The bonds are intended to transfer pandemic risk away from developing countries and reimburse them while an outbreak is taking place. This differs from traditional reinsurance, which pays out after an event has happened in order to replenish insurers' capital. It added to the complexity of designing and marketing the bonds, as investors had to be comfortable with the parametric triggers on which the pay-outs depended.

When a qualifying pandemic occurs, the invested capital can be paid out to affected countries, rather being returned to investors. Among the parameters governing whether or not the bond is triggered are: the number of IBRD or IDA countries affected; the number of cases in each of those countries; the number of deaths; the percentage of confirmed cases to total cases, including suspected; and the growth rate of cases. The conditions to trigger the bond must be in place for at least 12 weeks after the designated start of the event for payouts to happen. After that, they must be in place on a rolling 12-week basis.

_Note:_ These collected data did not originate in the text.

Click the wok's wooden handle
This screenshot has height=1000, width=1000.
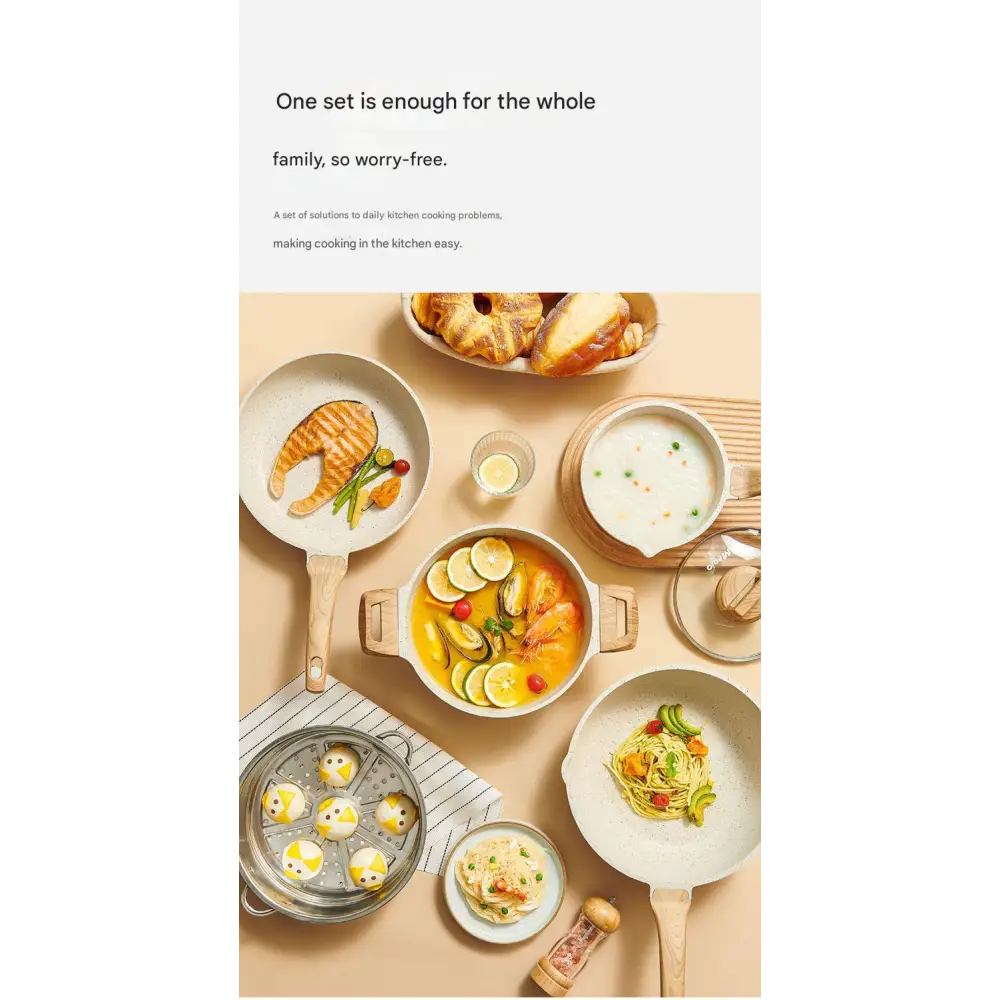click(672, 943)
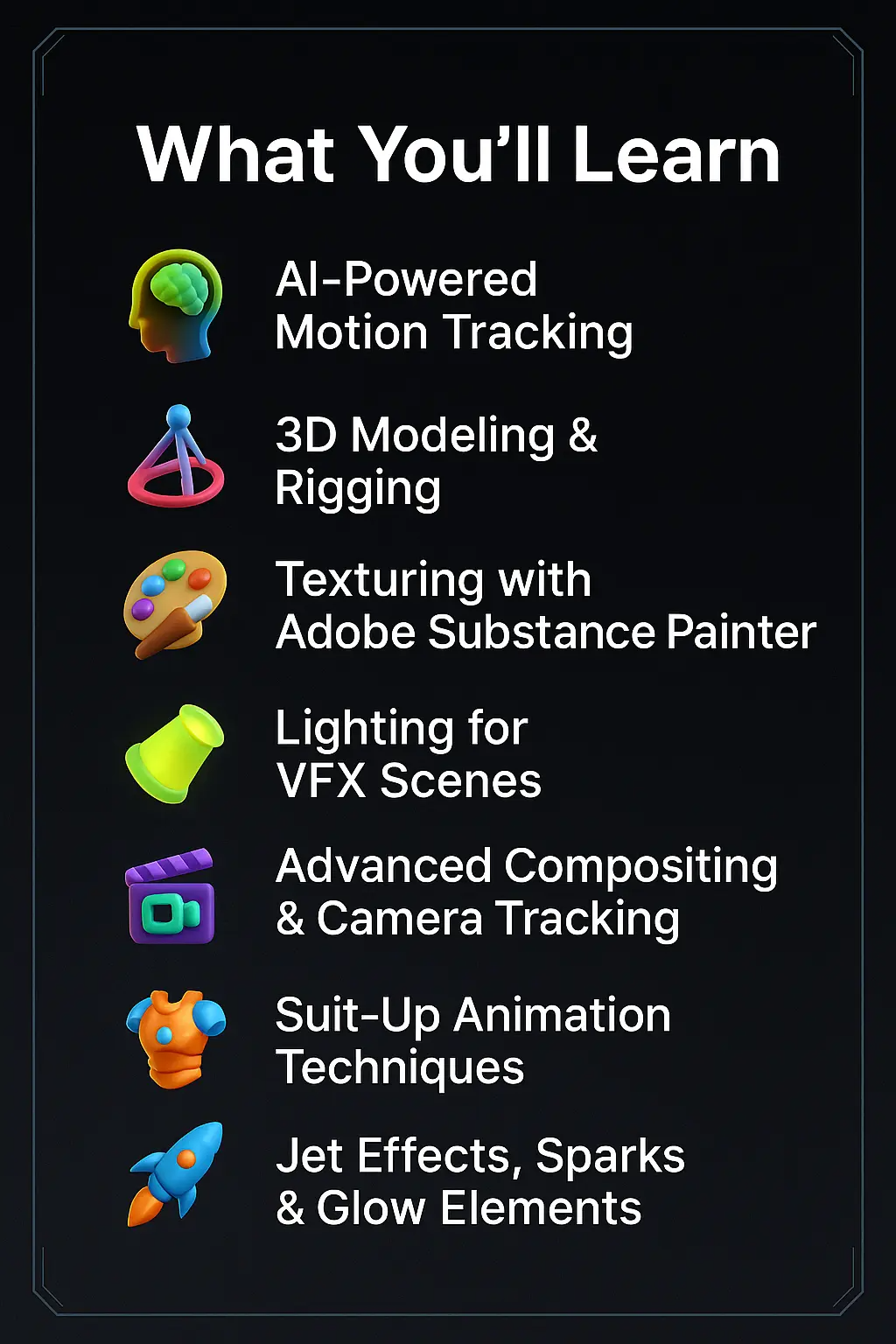Viewport: 896px width, 1344px height.
Task: Select the Adobe Substance Painter line
Action: coord(546,632)
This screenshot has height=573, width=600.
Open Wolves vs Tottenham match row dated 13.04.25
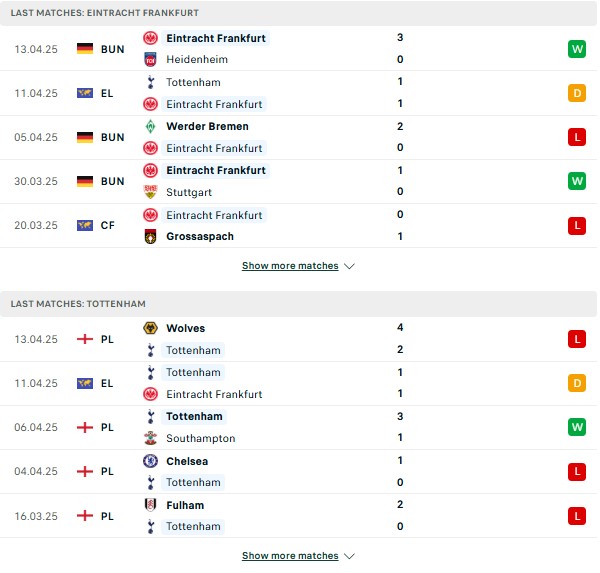(x=298, y=339)
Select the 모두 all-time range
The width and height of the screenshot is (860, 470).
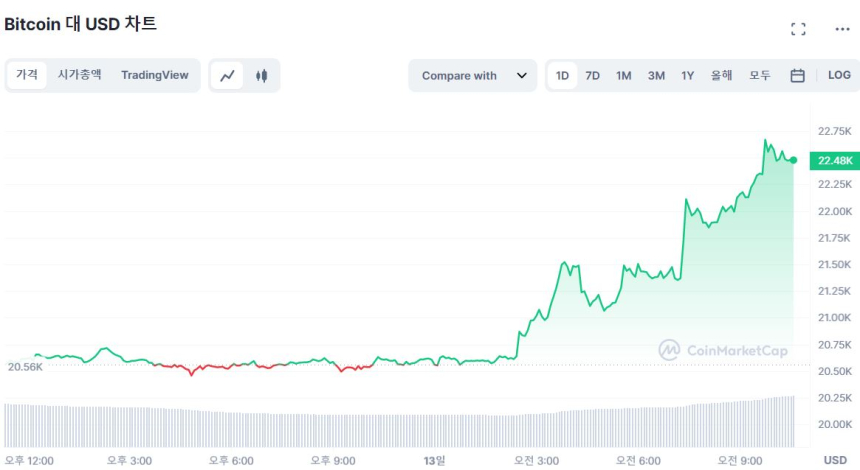click(760, 76)
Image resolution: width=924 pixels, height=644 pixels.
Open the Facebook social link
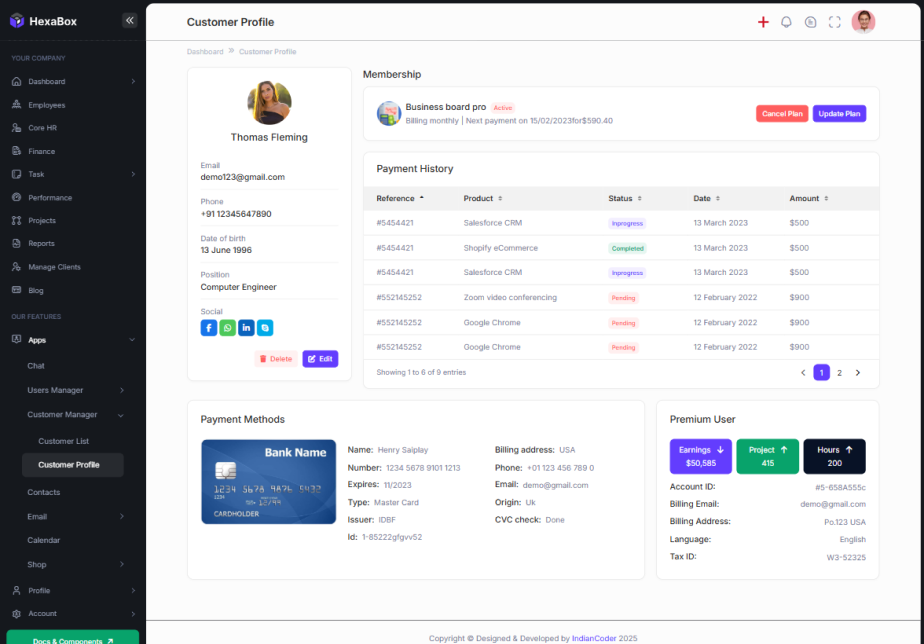pos(208,328)
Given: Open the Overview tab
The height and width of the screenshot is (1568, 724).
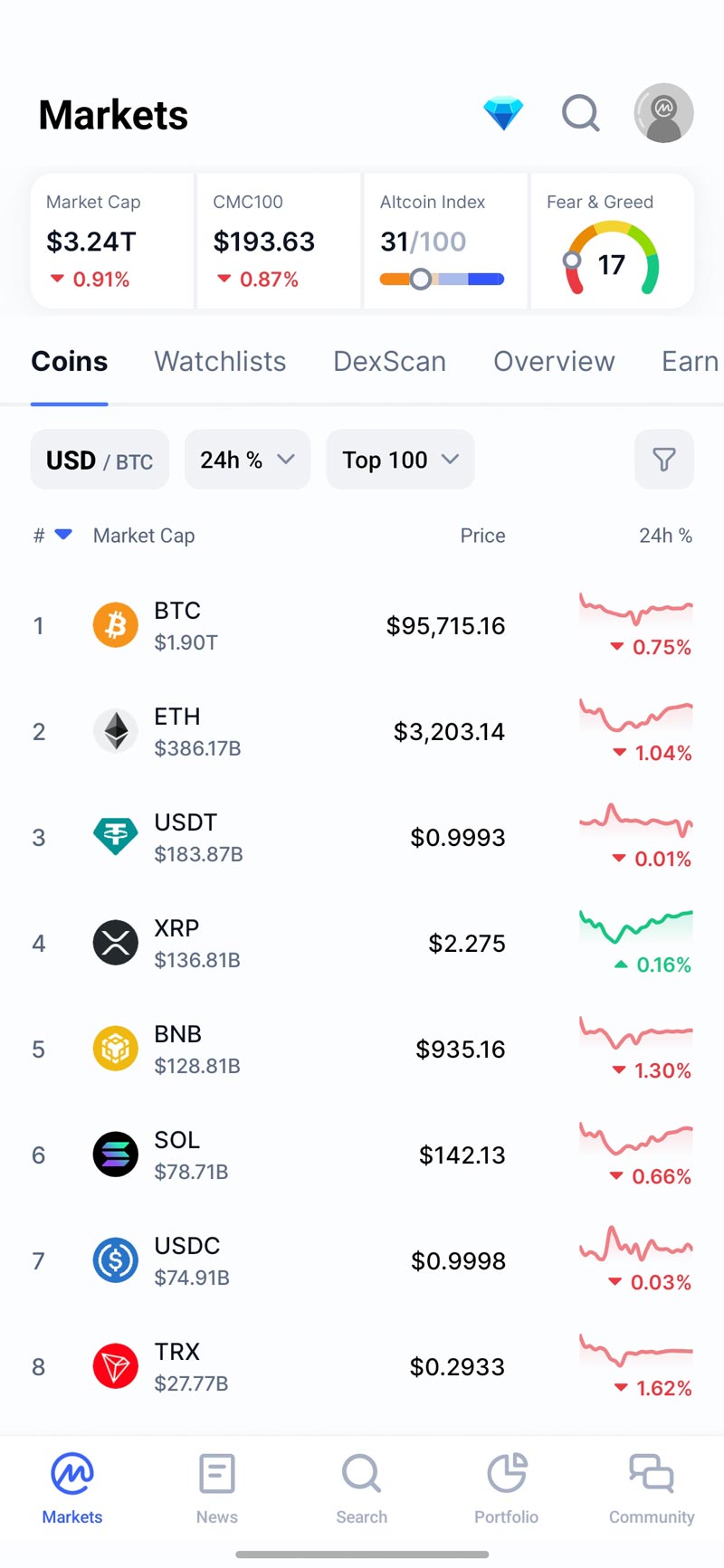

On 17 April 2020, the first payout for the PEF bonds was triggered by the COVID-19 pandemic. A total of nearly $196 million was paid out from the bonds and swaps, comprising 100% of Class B, and 16.67% of Class A - the maximum possible payout for a coronavirus outbreak.

In 2019, the World Bank indicated that they were planning on continuing the PEF programme by issuing a new set of bonds, PEF 2.0, starting in May 2020.

== Payouts ==
There are two "windows" of payouts which can be made by the PEF to countries or aid agencies in the case of a pandemic: the insurance window and the cash window.

=== Insurance window ===
The insurance window is backed by the bonds sold, and can pay out a total of $425 million. It has more stringent criteria required to trigger a payout than the cash window. The insurance window covers diseases caused by:

- Pandemic flu (maximum payout $275m)
- Filovirus (maximum payout $150m)
- Coronavirus (maximum payout $195.83m)
- Rift Valley fever, Lassa Fever, or Crimean–Congo hemorrhagic fever (maximum payout $75m)

With the exception of pandemic flu, payouts are layered, with a system of thresholds used to determine the amount payable.

=== Cash window ===
The cash window is a short term cash injection backed by donated funds. It is governed by a steering body of countries which contributed the donations. The cash window has a capacity to pay out up to $64m, although this may fluctuate based on the funds already issued and donations received. It provides coverage of all the pathogens covered by the insurance window, as well as new pathogens which are not already epidemically transmitted.

== Criticism ==
The PEF has been widely criticised for providing generous returns to investors while making it too difficult to access funding during disease outbreaks, especially during the early stages of an outbreak when swift action is crucial. It was described by the former World Bank chief economist Lawrence Summers as "an embarrassing mistake". Social scientists have provided measured critiques.

Critics argue that the money spent on the PEF could be better used for increasing surveillance, diagnostics, and response capabilities for outbreaks.

=== Kivu Ebola epidemic ===
During the Kivu Ebola epidemic, which resulted in over 2,000 deaths, the PEF had paid out only $31 million by the 13th month of the outbreak, while having paid a total of $75.5 million in premiums to bondholders. The conditions of bonds were not triggered by this outbreak, so investors did not lose any money; the money paid out by the PEF came from the donation component of the fund.

The terms of the bonds were criticised because even the higher-risk Class B bonds required at least 20 deaths in a second country before money could be released – a situation which is rare even in severe Ebola outbreaks due to the political geography of the areas of Africa prone to outbreaks of Ebola.

=== COVID-19 pandemic ===
During the COVID-19 pandemic, the PEF again came under criticism for having terms which were too stringent; the first tranche of money was not eligible to be released until 12 weeks after the start of the outbreak, despite the other conditions being satisfied, which prevented the money from being used to contain the disease during the crucial early stages.

The payout conditions were triggered on 17 April 2020, nearly four months after the outbreak was first identified.